Özenle giyinip, tarandıktan sonra kahvaltı hazırlamak için mutfağa geçtim, bu arada kahvaltı masam hep özenlidir, ayaküstü atıştırmalarım olmaz hiç. Hatta tabletimde bir komedi izlemeyi de alışkanlık haline getirdim son zamanlarda. Okumakta olduğum roman ve yanı sıra bir de şiir kitabı hep elimin altındadır.
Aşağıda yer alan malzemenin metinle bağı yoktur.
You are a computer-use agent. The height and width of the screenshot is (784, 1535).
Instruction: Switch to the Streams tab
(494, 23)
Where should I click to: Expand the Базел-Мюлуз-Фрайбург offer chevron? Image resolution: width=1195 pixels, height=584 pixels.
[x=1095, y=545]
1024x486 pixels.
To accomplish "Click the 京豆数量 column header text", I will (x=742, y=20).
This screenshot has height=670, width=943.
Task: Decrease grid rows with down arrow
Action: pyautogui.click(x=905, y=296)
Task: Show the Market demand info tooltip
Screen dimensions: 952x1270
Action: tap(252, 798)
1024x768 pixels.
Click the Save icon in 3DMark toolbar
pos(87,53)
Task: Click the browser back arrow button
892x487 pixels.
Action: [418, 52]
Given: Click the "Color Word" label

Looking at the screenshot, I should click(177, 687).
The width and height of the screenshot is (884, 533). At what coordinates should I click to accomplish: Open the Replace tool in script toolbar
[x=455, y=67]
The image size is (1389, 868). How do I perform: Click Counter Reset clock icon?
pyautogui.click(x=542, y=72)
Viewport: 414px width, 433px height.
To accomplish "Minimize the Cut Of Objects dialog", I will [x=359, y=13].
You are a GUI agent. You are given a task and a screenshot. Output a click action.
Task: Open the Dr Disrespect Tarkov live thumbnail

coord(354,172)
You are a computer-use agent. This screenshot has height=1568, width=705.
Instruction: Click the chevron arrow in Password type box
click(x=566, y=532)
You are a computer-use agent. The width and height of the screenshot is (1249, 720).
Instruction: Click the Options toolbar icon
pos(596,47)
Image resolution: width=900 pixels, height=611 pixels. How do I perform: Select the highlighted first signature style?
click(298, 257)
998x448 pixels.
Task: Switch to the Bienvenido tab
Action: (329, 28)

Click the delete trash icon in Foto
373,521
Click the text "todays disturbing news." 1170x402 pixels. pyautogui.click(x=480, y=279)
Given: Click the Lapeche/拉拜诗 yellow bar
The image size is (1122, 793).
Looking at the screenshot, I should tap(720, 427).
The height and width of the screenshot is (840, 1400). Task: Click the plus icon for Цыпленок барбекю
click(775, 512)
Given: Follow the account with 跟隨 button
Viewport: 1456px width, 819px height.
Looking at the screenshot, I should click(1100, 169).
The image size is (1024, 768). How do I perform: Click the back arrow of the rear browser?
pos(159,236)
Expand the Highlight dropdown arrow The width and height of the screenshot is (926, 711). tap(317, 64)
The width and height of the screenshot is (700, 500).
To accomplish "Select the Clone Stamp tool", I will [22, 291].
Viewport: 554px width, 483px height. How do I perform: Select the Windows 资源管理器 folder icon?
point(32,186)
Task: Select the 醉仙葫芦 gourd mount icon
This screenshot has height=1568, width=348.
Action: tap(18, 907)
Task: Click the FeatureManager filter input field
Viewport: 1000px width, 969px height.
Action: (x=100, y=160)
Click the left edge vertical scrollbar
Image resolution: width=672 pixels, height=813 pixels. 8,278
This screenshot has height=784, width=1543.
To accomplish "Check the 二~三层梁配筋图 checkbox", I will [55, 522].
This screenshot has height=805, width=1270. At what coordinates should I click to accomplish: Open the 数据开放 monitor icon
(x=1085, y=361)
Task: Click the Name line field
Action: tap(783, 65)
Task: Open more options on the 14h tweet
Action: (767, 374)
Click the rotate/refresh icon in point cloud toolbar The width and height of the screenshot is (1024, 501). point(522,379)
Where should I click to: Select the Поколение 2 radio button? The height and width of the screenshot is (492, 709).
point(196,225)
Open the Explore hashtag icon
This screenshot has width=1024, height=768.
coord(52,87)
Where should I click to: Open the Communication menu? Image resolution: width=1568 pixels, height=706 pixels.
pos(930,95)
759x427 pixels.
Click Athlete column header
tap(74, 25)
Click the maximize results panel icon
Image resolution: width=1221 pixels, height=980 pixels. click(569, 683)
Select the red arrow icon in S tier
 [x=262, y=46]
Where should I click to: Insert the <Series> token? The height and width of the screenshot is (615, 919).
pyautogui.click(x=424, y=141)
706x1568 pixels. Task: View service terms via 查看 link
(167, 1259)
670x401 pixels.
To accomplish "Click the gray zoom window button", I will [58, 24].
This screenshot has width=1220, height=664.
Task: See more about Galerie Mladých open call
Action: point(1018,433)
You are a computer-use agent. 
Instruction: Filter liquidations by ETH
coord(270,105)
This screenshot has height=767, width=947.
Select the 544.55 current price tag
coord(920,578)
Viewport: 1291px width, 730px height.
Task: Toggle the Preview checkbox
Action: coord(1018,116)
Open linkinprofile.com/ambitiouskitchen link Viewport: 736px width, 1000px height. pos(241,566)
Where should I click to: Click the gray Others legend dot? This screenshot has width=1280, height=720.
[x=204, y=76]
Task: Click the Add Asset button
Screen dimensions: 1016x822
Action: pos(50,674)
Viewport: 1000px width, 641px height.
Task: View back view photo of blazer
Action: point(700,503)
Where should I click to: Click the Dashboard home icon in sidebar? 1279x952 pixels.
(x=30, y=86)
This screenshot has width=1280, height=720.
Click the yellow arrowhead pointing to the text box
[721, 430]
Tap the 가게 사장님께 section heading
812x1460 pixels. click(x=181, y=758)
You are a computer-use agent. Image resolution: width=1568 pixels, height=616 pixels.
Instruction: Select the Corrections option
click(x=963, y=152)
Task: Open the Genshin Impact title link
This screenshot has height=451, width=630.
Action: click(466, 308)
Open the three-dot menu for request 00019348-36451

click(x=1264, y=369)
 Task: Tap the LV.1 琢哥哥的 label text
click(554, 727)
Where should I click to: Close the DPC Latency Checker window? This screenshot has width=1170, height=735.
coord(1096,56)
En mutlu olduğum an ise kapıya, giriş kapısına iliştirilmiş sabah ekmeğini almak içeriye, sanki günaydın dermiş gibi. Arada bir telefondan gelen operatör sesleri bu mistisizmi bozsa da ben devam ederim hayal dünyasında seyr-ü sefere. Mutfak tezgahını süsleyen fesleğenlerimi okşar ve kokularını yayarım birazcık, işvelenirler bazen gizliden gizliye çimdik atar gibi birbirlerine.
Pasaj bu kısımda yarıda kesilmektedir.